A livelli decisamente più bassi lo abbiamo sperimentato pure a Taranto nelle scorse settimane con i post ingiuriosi di un assessore e di un consigliere comunale. Comportamenti, questi, che avrebbero meritato una censura pubblica da parte del sindaco. Sarebbe stato un apprezzabile atto di civiltà, ma è stato sperare troppo.

Anche da questi episodi si misura l’autorevolezza o, al contrario, l’inadeguatezza a ricoprire ruoli istituzionali. Del resto, basta sfogliare un po’ i social per verificare come anche chi ha un ruolo nelle istituzioni si tuffi o si lasci risucchiare nelle zuffe imbarazzanti che si sprigionano nelle piazze virtuali (ma il discorso può essere esteso agevolmente anche al di là di questi confini).
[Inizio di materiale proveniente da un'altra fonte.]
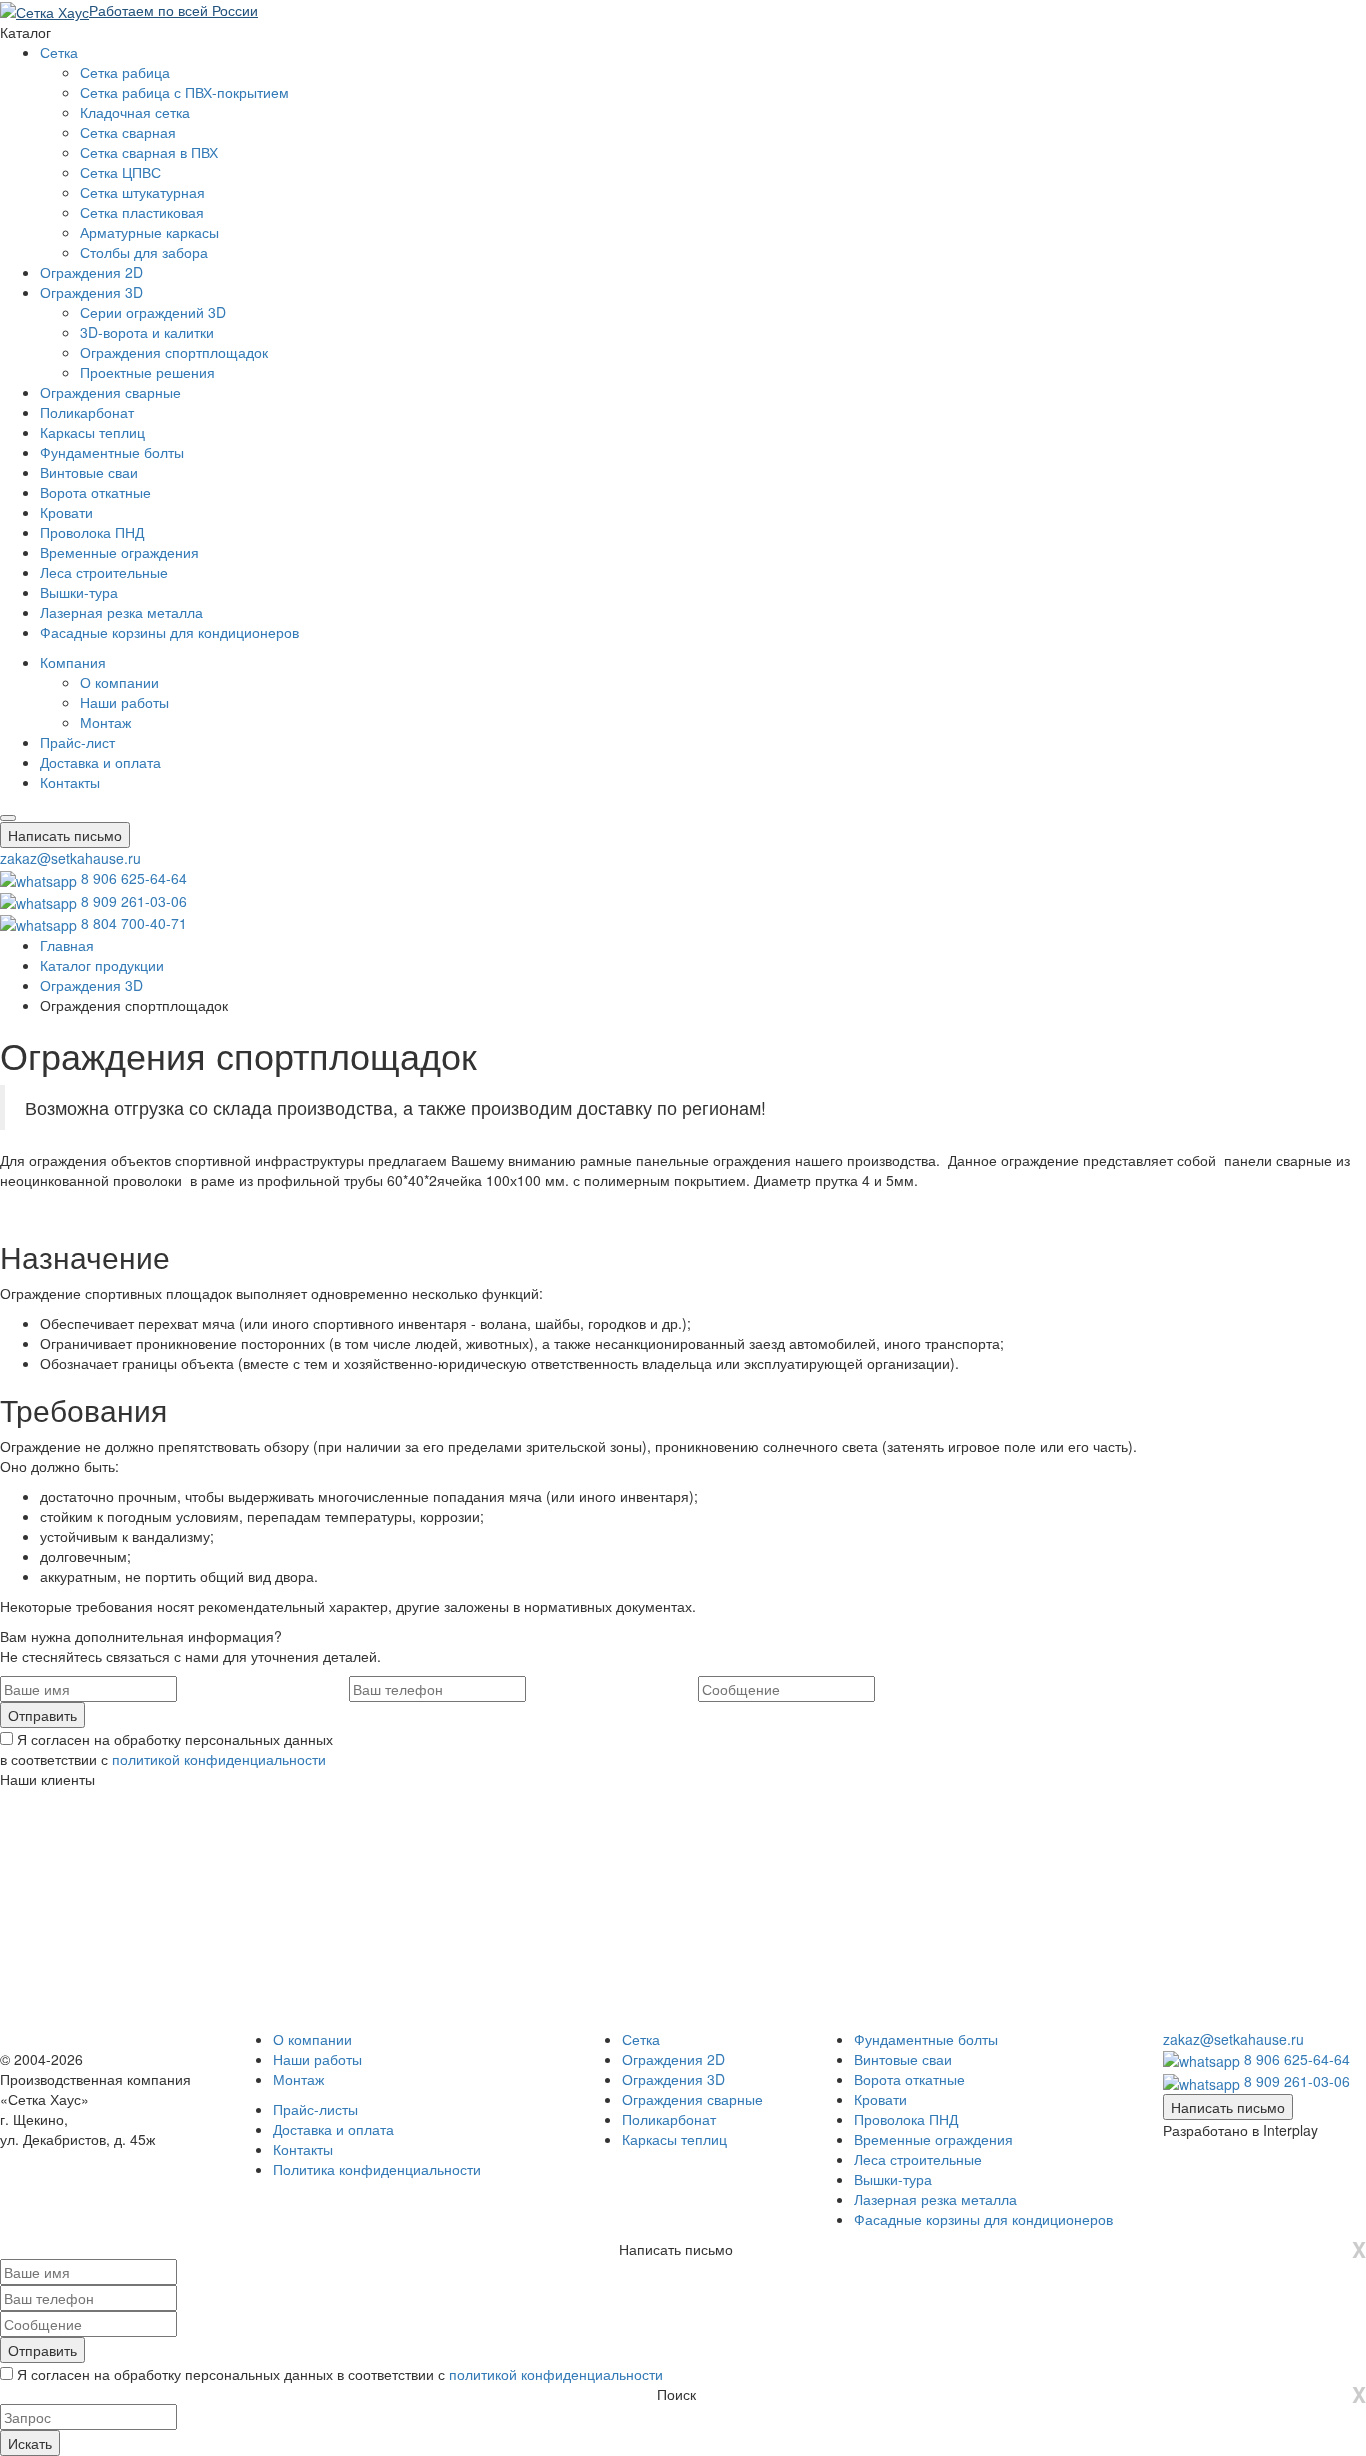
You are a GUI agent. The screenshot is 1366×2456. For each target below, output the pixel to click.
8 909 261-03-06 (134, 901)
Si è così completamente smarrita quell’aura di autorevolezza che un tempo ammantava le istituzioni e per le quali si finiva per nutrire un naturale senso di rispetto. 

Oggi, dalla politica alla scuola, questa autorevolezza non esiste più e anche chi dovrebbe essere un faro educativo e riferimento culturale finisce per annientarsi in questa indifferenziata discarica di sguaiatezze. O forse dovremmo arrenderci all’idea che proprio da quelle “legioni di imbecilli” sia affiorata una buona parte della nuova classe dirigente.